La notion d’agent intelligent marque une nouvelle étape dans l’adoption de l’IA en entreprise. Les copilotes ont ouvert la voie en assistant les collaborateurs dans la rédaction, la recherche, l’analyse ou la préparation de documents. Les agents vont plus loin. Ils peuvent exécuter des workflows, traiter des informations issues de plusieurs sources, formuler des recommandations et intervenir dans des interactions avec des clients ou des équipes internes. Cette évolution modifie la frontière entre assistance, automatisation et délégation.
Le programme de la session insiste sur les usages en première ligne. Service client, vente, engagement commercial, support bancaire ou traitement de demandes complexes : les agents IA deviennent des interfaces entre l’entreprise et ses clients. Cette évolution promet des gains de rapidité, de disponibilité et de personnalisation. Elle pose aussi une question plus sensible : les utilisateurs acceptent-ils réellement qu’une machine soit leur premier point de contact ? L’enjeu n’est pas seulement technique. Il touche à la confiance, à l’empathie, à la qualité de réponse et à la responsabilité en cas d’erreur.

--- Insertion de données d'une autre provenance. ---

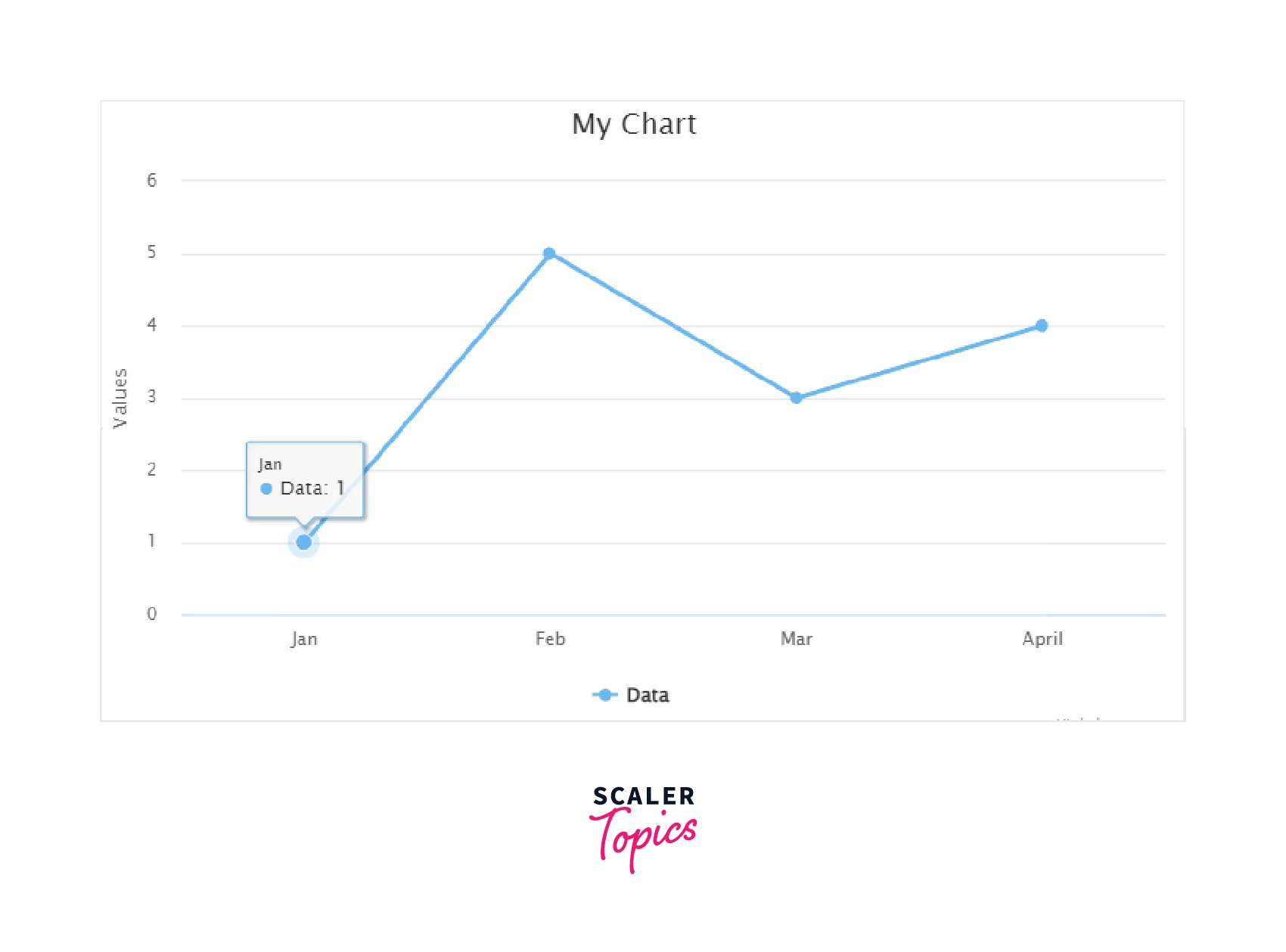Click the Values y-axis title
Image resolution: width=1286 pixels, height=952 pixels.
coord(120,398)
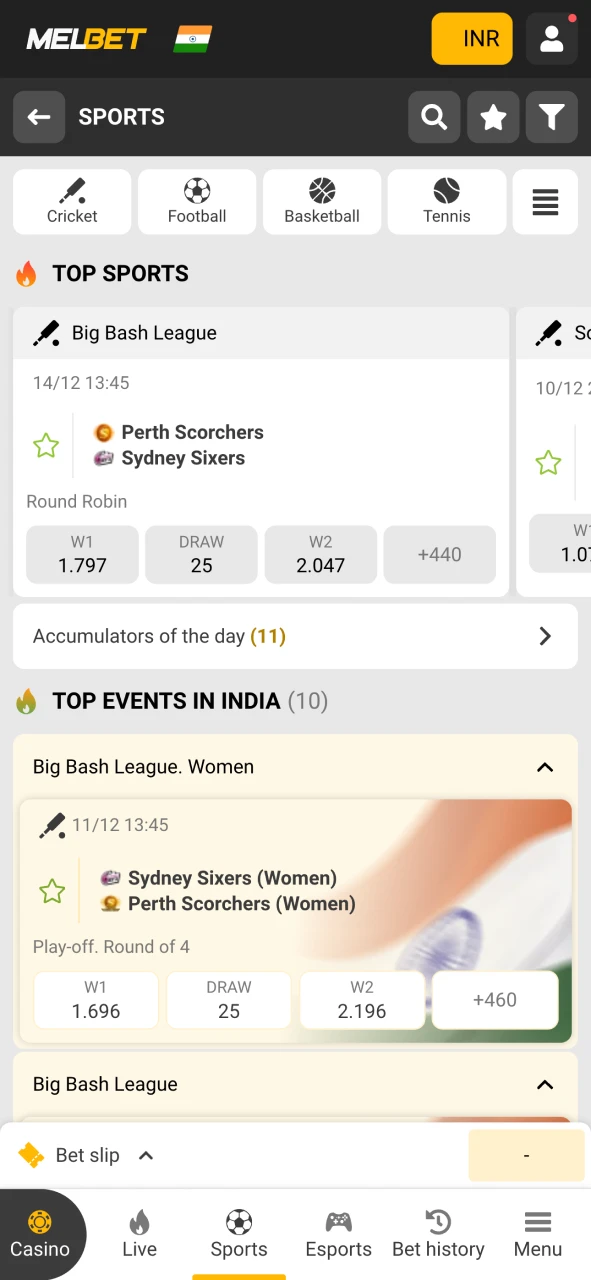Favorite the Perth Scorchers vs Sydney Sixers match
Screen dimensions: 591x1280
[46, 445]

Dans les organisations, ces agents soutiennent déjà des activités de recherche, de rédaction, d’analyse et d’aide à la décision. Leur intérêt repose sur leur capacité à absorber une partie du travail préparatoire, à organiser des données dispersées et à accélérer certaines tâches répétitives ou complexes. Mais leur efficacité dépend d’un cadre précis. Un agent IA utile doit comprendre le contexte, respecter les droits d’accès, tracer ses actions et rester supervisé lorsque les conséquences d’une décision sont importantes.
La présence de BNP Paribas dans cette discussion rappelle que les secteurs régulés avancent avec prudence. Dans la banque, l’assurance ou les services financiers, l’IA agentique ne peut pas être déployée comme un simple outil de productivité. Elle doit composer avec la sécurité des données, la conformité, l’explicabilité des décisions et la protection du client. Le potentiel est important, mais la confiance devient une condition d’adoption aussi importante que la performance.
L’intervention de dirigeants issus de Pigment et Wonderful élargit le débat à la planification et à la relation client. Dans ces domaines, les agents peuvent aider à simuler des scénarios, suivre des indicateurs, préparer des arbitrages ou automatiser certaines interactions. La promesse est celle d’une organisation plus réactive, capable de traiter davantage d’informations et de réduire les délais entre l’analyse et l’action.
« Sounds Like AI » s’inscrit dans une séquence plus large de VivaTech 2026 consacrée au futur du travail. Les débats sur Copilot Cowork, la reconversion des compétences ou la collaboration humain-machine convergent vers le même constat : l’IA agentique n’est plus un sujet expérimental. Elle commence à entrer dans les processus opérationnels. Le vrai enjeu consiste désormais à définir ce qui peut être confié à ces systèmes, ce qui doit rester sous contrôle humain et comment maintenir une communication crédible lorsque l’interface devient automatisée.
Cette session montre ainsi que l’avenir du travail ne se résume pas à l’automatisation des tâches. Il se joue dans la manière dont les entreprises redessinent leurs interactions, leurs responsabilités et leur rapport à la décision. Les agents intelligents peuvent améliorer la productivité et fluidifier la communication. Leur adoption durable dépendra toutefois de leur capacité à préserver la confiance, la transparence et la qualité du lien humain dans les moments où celui-ci reste décisif.